Reproduce everything from the start of the items down to and including the line that contains "x-category-label: April is", leaving out the pictures.

BEGIN The records

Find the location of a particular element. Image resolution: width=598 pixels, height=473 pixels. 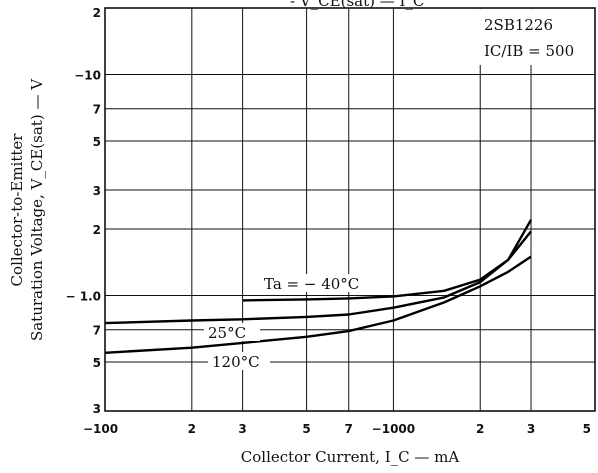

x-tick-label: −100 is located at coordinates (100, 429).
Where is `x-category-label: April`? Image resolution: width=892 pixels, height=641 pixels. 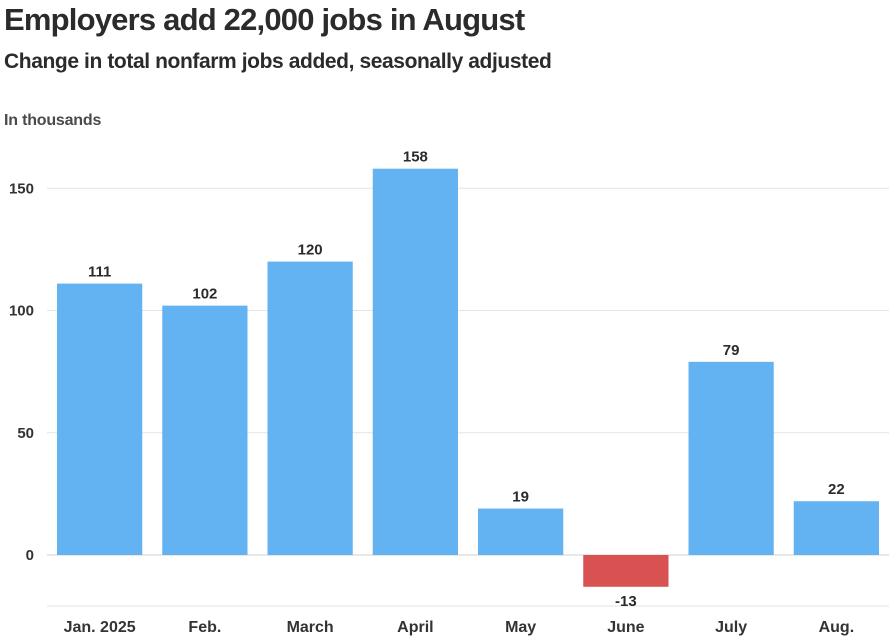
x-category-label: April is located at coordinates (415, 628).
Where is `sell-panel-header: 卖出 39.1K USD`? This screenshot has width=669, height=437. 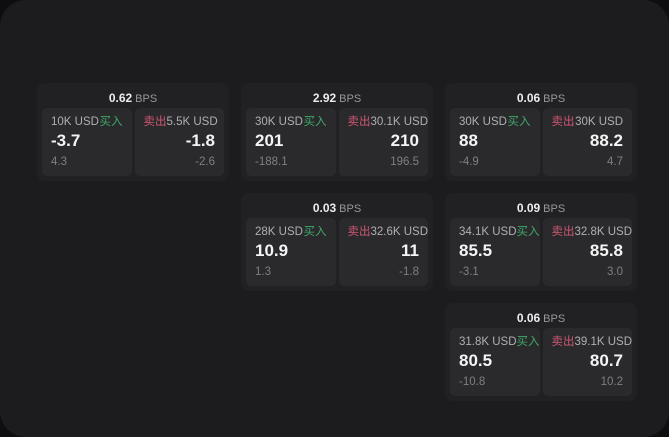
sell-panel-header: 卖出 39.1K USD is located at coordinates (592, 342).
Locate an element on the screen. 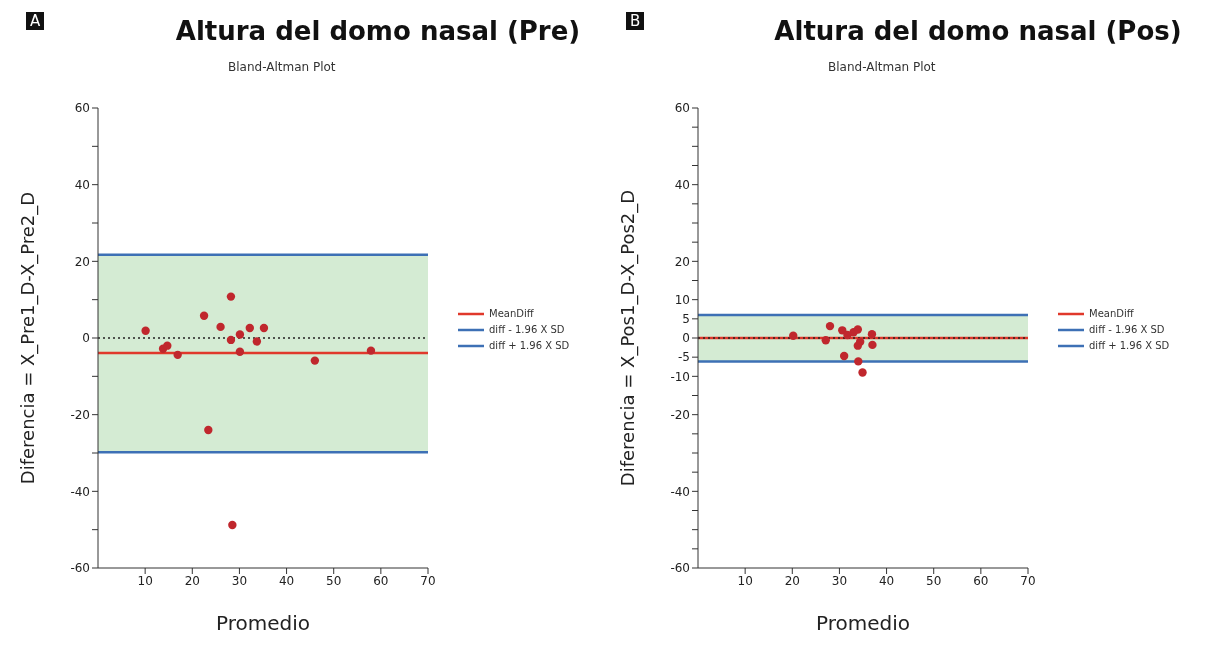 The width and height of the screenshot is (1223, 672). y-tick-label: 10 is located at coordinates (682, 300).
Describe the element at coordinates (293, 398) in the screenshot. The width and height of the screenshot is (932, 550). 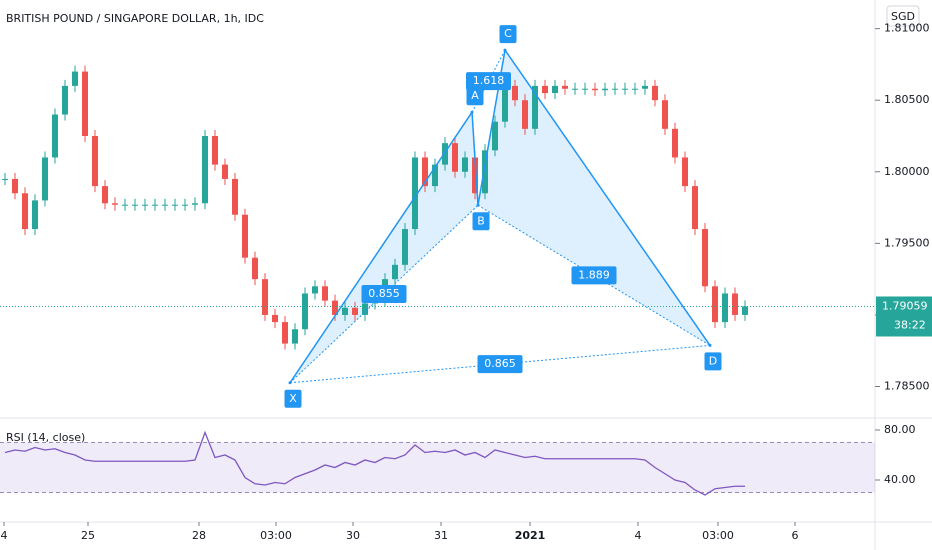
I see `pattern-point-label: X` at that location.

END The records

▶ _Response to the exercise_
Find the location of a particular element. Image resolution: width=598 pixels, height=473 pixels. 

x-tick-label: −100 is located at coordinates (100, 429).
Where is `x-category-label: April`? Image resolution: width=892 pixels, height=641 pixels. 
x-category-label: April is located at coordinates (415, 628).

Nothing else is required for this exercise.